Kommentar

Corona-Hysterie

„Sars, Mers, Zika, Ebola, Vogelgrippe, Schweinegrippe – wer spricht heute noch darüber?“

Einer chinesischen Familie aus Wolfsburg hat die Tagesmutter fristlos den Betreuungsvertrag ihres einjährigen Sohnes gekündigt. Die Familie berichtet, sie habe nachweisen sollen, dass sie nicht am Corona-Virus erkrankt seien, was indes kein Arzt habe attestieren wollen. Die Tagesmutter bestätigt auch: Vor der Kündigung sei Corona durchaus Thema gewesen in den Gesprächen mit dem chinesischen Elternpaar. Corona-Prävention in Deutschland durch Prävention in der Krabbelgruppe – ist das Ausdruck von berechtigten Sorgen oder nicht längst Hysterie?
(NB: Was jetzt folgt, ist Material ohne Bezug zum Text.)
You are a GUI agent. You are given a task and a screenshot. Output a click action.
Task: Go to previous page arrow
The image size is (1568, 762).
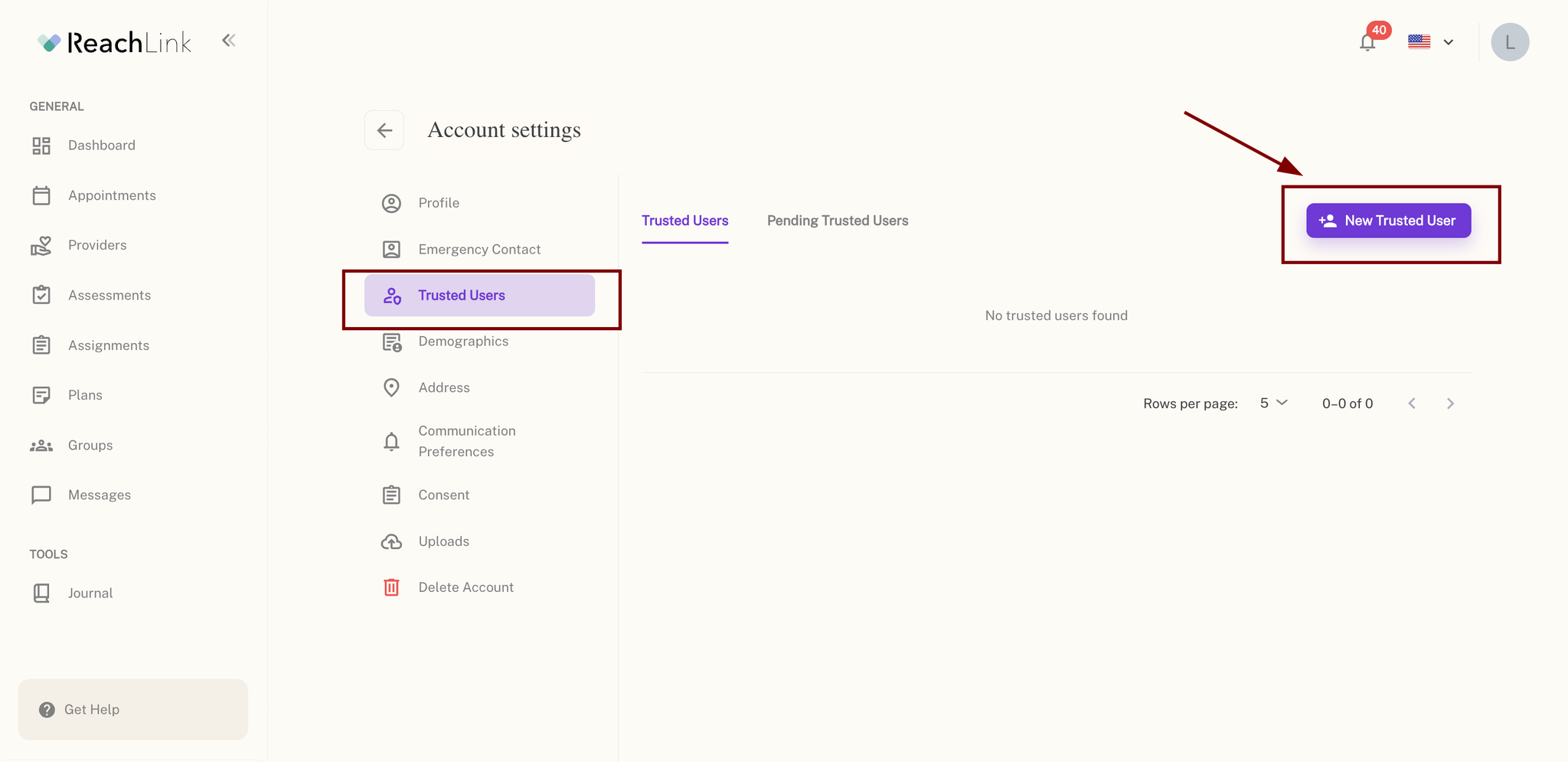click(1412, 404)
Die Nachrichten aus China sind ohne Frage besorgniserregend: Tausende Tote, noch sehr viel mehr Tausende Infizierte. Das Coronavirus sollte nicht unterschätzt, aber hierzulande realistisch betrachtet werden. Fakt ist, dass zum Beispiel in Wolfsburg die Ansteckungsgefahr von einer ganz andere Krankheit viel höher ist: von der Grippe. Allein in diesem Jahr sind bereits 36 Personen an Influenza erkrankt, im vergangenen Jahr waren es insgesamt 308. Hingegen Corona-Infizierte: null.

Die Grippe hat sich wohl schon jeder einmal eingefangen – jüngere legen sich eine Woche ins Bett, bei Senioren gilt erhöhte Aufmerksamkeit. Das Coronavirus ist ähnlich, aber neu, unbekannt und alle Scheinwerfer sind nun darauf gerichtet. Dabei gibt’s alle Jahre wieder solche Krankheitswellen, die Schlagzeilen schreiben: Sars, Mers, Zika, Ebola, Vogelgrippe, Schweinegrippe – wer spricht heute noch darüber? Hysterie ist der schlechteste aller Ratgeber.